WORK TASK
In the material below, identify each line bearing the word "agent". Reproduce those lines.

RAW DATA
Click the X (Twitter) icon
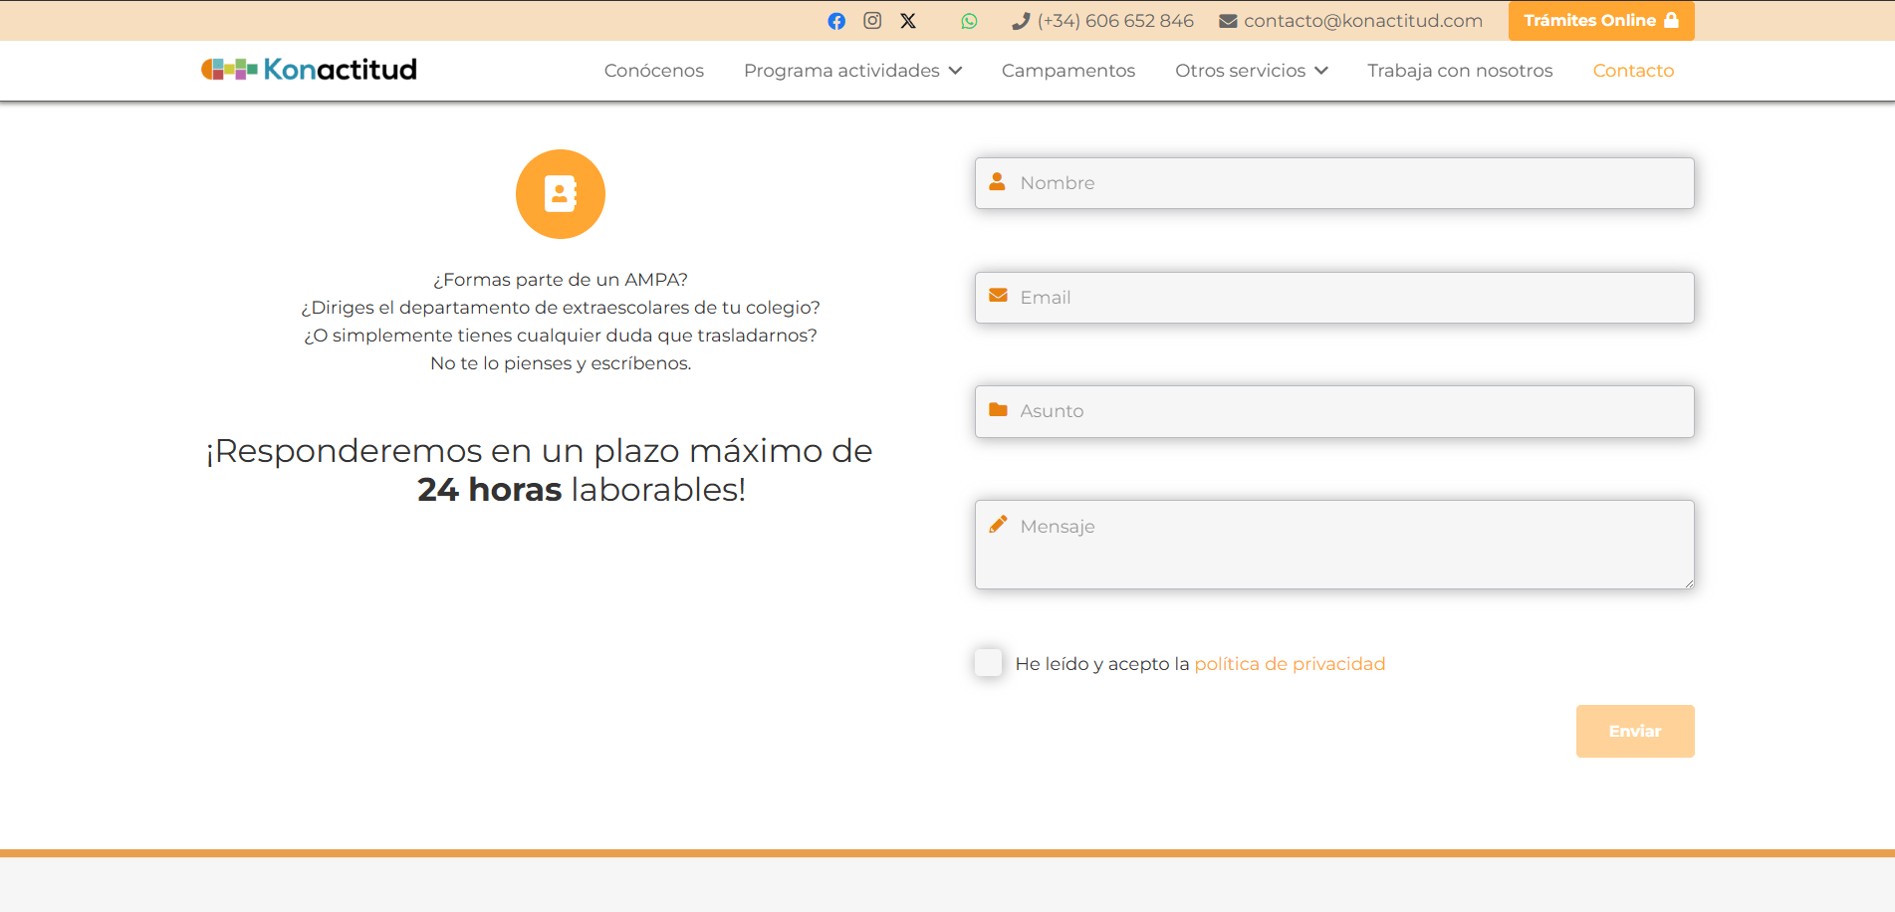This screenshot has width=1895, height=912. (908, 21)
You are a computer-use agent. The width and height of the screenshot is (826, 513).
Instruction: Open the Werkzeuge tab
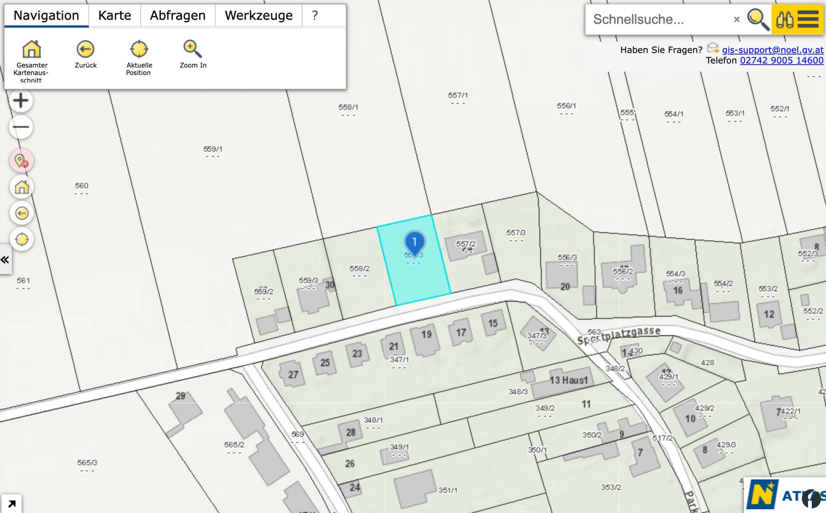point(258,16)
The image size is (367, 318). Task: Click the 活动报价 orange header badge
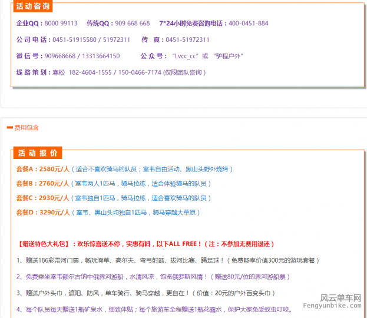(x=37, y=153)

---

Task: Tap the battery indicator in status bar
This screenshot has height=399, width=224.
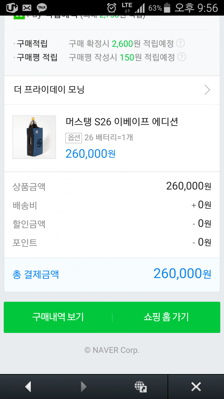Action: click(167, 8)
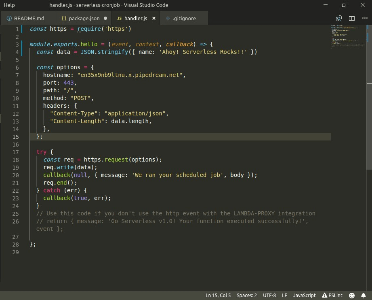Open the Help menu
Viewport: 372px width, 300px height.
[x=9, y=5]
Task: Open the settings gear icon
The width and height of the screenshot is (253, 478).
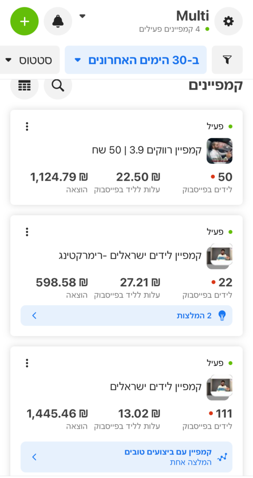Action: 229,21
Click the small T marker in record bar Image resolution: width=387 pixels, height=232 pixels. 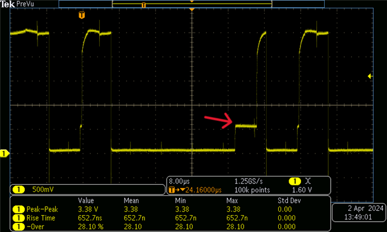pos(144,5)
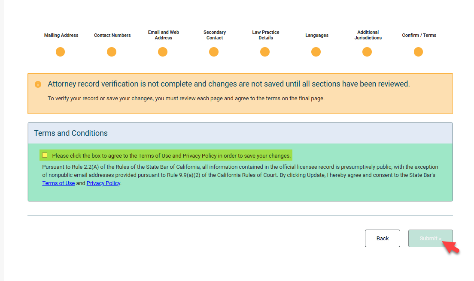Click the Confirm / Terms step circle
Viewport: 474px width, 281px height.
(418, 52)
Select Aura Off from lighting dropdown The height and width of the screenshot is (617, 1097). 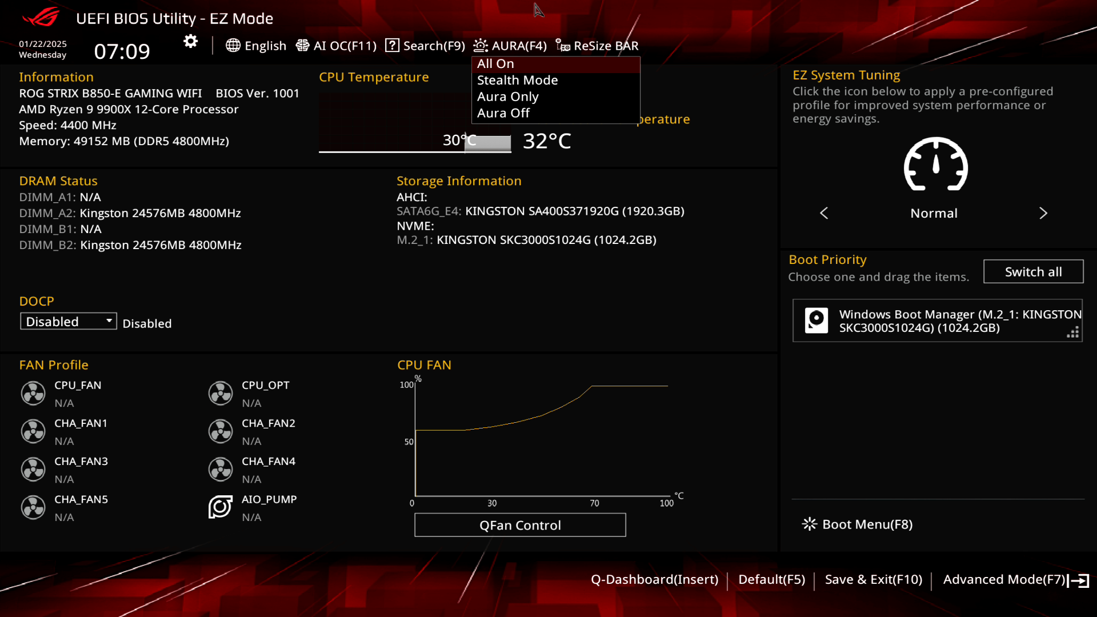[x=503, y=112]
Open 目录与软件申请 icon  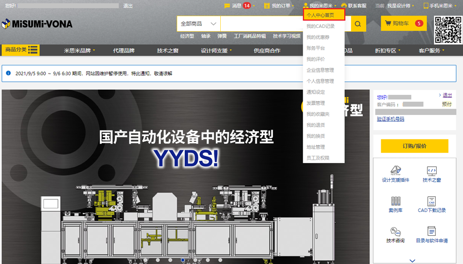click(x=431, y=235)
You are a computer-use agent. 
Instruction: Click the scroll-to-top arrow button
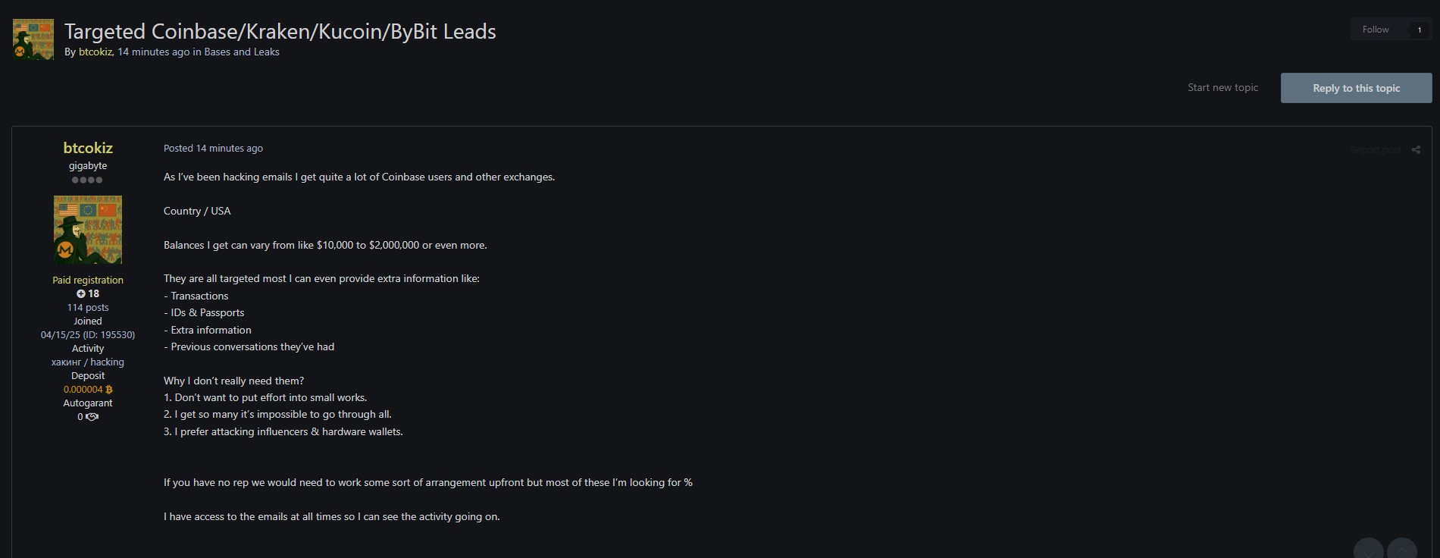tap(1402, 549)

EXERCISE RESULT
You are a computer-use agent. The width and height of the screenshot is (826, 513).
You are a computer-use agent. 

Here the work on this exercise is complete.